St. Hubert is seen on surveillance video near the Manhattan subway stop where a man was stabbed on a platform Wednesday, said Stephen Davis, the police department’s top spokesman.
“I wouldn’t be surprised if there was evidence linking him to one or more crimes,” said de Blasio.
On Wednesday night, the mayor held a high-profile press conference with NYPD top brass to reveal Hubert’s identity, which was found through the examination of forensic evidence from the crime scene where the children were attacked. The mayor and the police commissioner implored the public to call 911 and help find Hubert.
Within less than an hour of the announcement of Hubert’s identity, police had located and arrested Hubert.
Investigators are now reviewing all stabbings citywide that have occurred since St. Hubert’s release. Davis said it appeared St. Hubert was issued a summons for public urination in Brooklyn at about 1:30 a.m. Wednesday, before he was identified as a suspect in Sunday’s attack.
St. Hubert didn’t put up any resistance during his arrest and was angrily ranting to himself in a holding cell late Wednesday night, Davis said. It wasn’t immediately clear what he was ranting about or if he has a history of mental illness, Davis said.
Court records show St. Hubert was found unfit for trial three of the four times he was ordered to undergo psychiatric evaluations following his arrest for assaulting his mother. He also was convicted of assaulting a correction officer in jail, the records show.
The mayor also used the opportunity to talk about what he has dubbed the “de facto mental health system” that exists within prisons locally and nationally. Hubert has a criminal record and was recently released from a state correctional facility.
“There are also a lot of people in the prison system or jails who do not have mental illness,” said de Blasio, “But there’s an embarrassing percentage who do, who should’ve in many cases been given treatment; that might’ve been a better alternative for them.”

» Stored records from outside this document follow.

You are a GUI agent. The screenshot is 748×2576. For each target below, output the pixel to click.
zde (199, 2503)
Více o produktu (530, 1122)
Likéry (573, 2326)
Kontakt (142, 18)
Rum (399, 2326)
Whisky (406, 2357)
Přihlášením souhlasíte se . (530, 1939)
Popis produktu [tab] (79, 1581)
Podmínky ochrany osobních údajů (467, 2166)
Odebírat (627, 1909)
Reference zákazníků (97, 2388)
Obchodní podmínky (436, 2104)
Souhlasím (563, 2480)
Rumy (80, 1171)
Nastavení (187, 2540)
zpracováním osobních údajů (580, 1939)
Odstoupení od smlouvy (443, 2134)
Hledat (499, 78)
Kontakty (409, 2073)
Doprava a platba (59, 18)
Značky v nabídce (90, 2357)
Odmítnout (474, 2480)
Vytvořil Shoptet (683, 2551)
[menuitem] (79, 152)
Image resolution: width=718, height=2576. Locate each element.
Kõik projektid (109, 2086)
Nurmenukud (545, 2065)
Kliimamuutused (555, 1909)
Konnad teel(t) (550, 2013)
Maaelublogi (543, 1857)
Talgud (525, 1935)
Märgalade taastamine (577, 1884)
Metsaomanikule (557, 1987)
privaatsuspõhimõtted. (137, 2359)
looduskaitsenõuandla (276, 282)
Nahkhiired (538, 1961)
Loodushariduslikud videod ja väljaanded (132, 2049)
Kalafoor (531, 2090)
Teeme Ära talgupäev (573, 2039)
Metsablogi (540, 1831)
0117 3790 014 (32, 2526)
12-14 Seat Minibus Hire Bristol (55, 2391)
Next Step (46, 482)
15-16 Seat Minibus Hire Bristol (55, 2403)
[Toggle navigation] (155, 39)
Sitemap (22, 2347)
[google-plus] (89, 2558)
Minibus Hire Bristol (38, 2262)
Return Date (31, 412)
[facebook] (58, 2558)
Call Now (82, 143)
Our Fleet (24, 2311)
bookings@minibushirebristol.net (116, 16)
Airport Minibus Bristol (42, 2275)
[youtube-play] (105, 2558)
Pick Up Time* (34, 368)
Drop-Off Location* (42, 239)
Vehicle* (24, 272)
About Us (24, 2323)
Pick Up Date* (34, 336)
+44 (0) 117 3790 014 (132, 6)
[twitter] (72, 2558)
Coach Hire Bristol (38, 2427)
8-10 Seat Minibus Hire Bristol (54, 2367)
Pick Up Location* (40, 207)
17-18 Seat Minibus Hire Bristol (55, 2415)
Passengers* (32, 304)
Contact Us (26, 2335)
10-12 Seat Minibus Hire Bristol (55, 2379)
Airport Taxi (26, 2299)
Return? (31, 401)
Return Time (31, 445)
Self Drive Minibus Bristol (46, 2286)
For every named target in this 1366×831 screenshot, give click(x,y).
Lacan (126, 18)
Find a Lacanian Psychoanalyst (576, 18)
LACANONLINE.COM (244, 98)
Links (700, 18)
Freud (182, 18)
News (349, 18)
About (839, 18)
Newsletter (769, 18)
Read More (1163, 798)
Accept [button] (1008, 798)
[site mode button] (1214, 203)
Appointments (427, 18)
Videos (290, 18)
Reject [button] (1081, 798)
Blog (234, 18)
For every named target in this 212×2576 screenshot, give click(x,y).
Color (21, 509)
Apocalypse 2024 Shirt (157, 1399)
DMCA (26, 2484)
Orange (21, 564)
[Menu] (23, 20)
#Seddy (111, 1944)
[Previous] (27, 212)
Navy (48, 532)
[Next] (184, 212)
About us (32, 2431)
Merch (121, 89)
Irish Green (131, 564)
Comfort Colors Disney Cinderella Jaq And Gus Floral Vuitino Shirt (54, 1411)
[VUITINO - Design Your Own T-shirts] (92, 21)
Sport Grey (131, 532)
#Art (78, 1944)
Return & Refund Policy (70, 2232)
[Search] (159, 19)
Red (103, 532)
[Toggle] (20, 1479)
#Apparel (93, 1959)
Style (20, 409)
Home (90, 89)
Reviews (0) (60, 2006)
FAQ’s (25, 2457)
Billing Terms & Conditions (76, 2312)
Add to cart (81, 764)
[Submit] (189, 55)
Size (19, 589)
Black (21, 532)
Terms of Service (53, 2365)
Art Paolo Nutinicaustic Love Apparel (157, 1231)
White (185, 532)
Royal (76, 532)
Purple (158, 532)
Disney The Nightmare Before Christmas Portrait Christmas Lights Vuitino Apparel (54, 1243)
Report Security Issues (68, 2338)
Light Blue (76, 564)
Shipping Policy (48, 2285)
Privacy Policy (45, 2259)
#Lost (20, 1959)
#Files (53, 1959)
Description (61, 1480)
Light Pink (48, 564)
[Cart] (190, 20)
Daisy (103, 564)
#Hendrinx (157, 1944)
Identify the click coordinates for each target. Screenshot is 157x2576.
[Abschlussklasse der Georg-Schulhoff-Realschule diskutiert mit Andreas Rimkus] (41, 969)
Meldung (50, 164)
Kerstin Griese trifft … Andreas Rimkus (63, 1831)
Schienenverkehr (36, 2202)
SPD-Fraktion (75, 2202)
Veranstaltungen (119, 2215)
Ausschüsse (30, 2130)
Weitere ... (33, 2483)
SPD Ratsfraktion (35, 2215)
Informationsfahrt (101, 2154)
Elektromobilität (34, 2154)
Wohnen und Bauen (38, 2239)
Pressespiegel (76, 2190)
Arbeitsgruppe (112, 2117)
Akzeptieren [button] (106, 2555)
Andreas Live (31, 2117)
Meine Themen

The case of Hubert comes just days after the mayor announced the formation of a high-level task force to reform how New York City’s corrections system treats the mentally ill. They will be focused on the approximately 40 percent of those incarcerated who have mental health issues.
The task force has been called “unprecedented” by a member of its expert advisory board.
With additional reporting by Catherine Yang. Additional reporting by The Associated Press.
CORRECTION: An earlier version of this article said the Daniel St. Hubert’s arraignment was set for Friday, June 6. It took place Thursday evening. Epoch Times regrets the error.